** REQUIREMENT **
In the material below, find the line containing "You are a GUI" and output it and all lines after it exactly, through the last one, without the pictures.

== Segment start ==

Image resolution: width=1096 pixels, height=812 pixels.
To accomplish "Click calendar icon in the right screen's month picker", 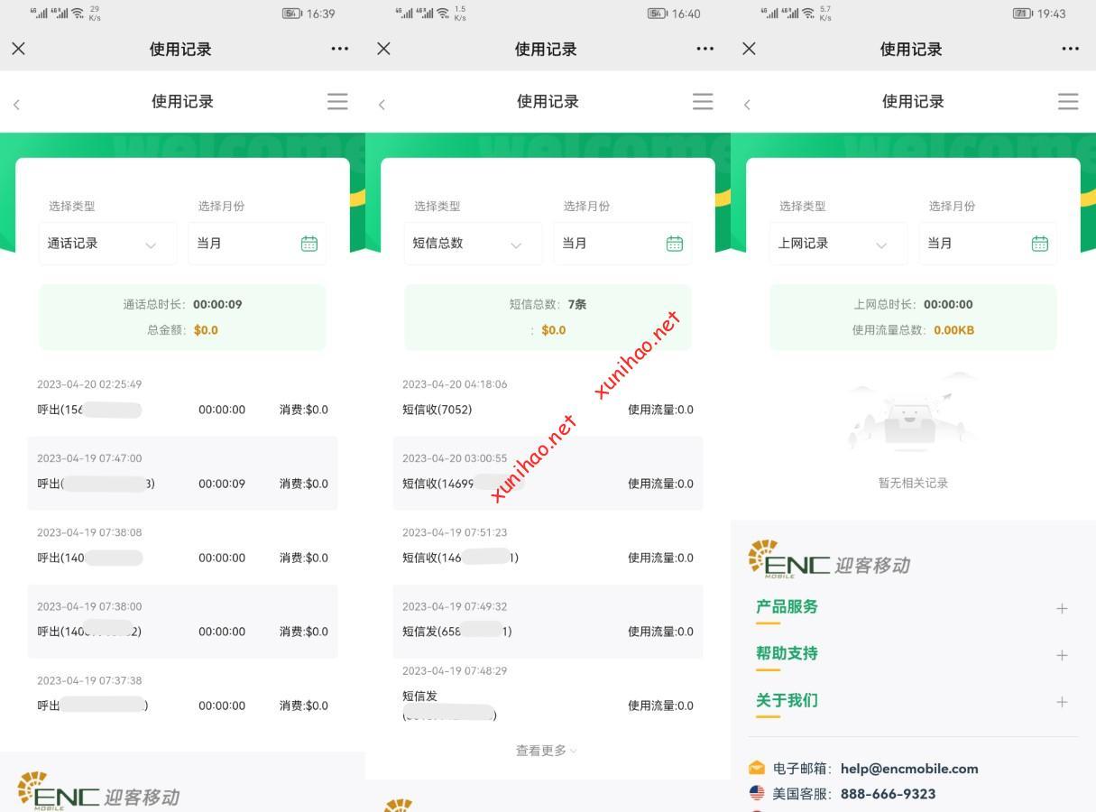I will [x=1040, y=244].
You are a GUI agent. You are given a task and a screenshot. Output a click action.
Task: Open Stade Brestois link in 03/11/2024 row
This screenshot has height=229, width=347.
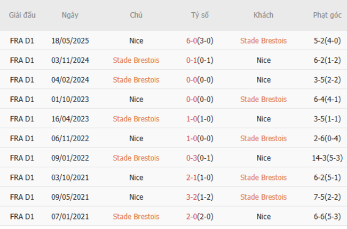pyautogui.click(x=136, y=60)
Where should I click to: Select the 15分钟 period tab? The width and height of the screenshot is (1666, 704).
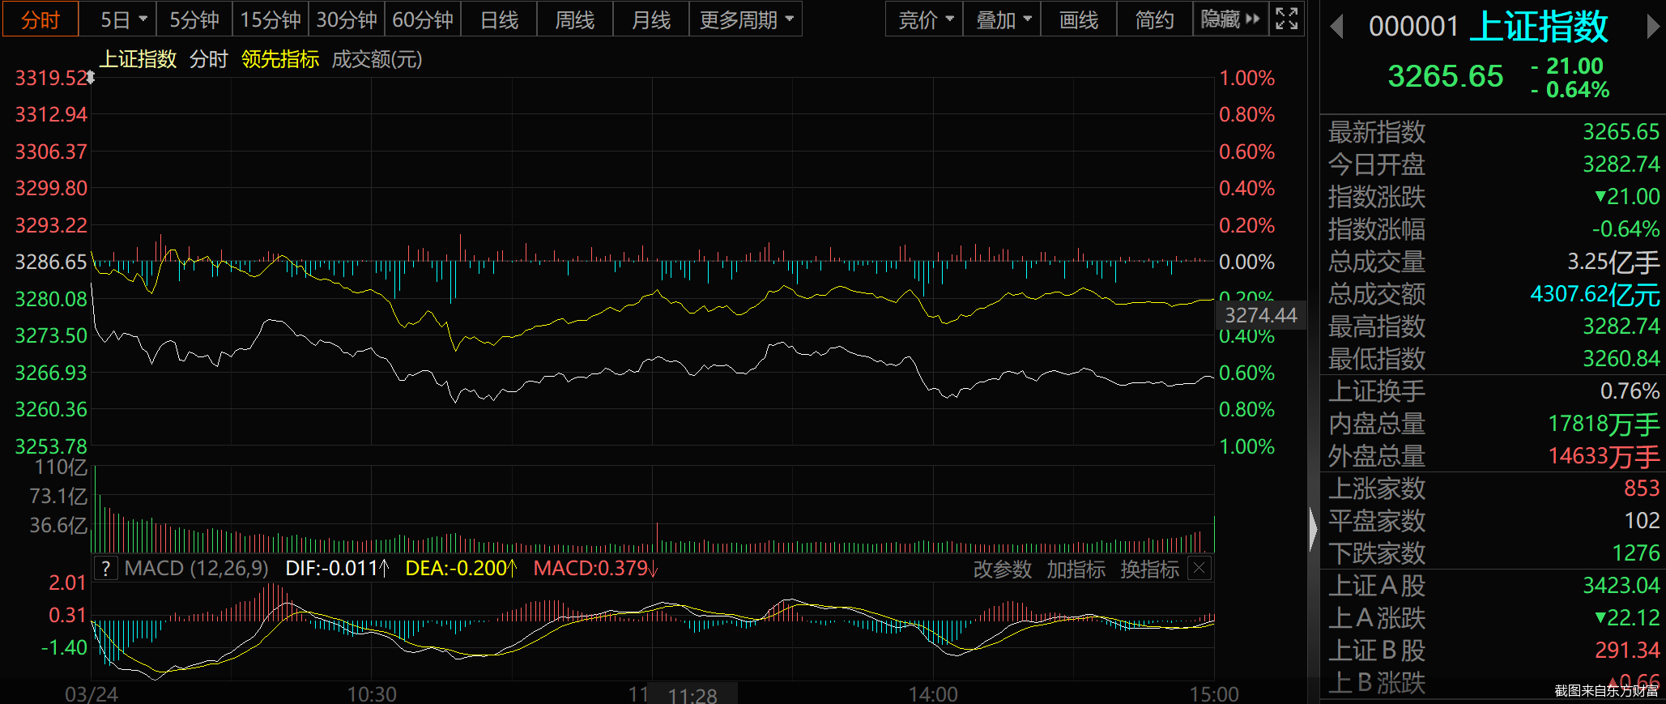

== Segment end ==

** SOLVED PROBLEM **
You are a GUI agent. You are given a task and a screenshot. Output a click action.
Task: Open Stade Brestois link in 03/11/2024 row
This screenshot has height=229, width=347.
pyautogui.click(x=136, y=60)
Where should I click to: Select the 15分钟 period tab? The width and height of the screenshot is (1666, 704).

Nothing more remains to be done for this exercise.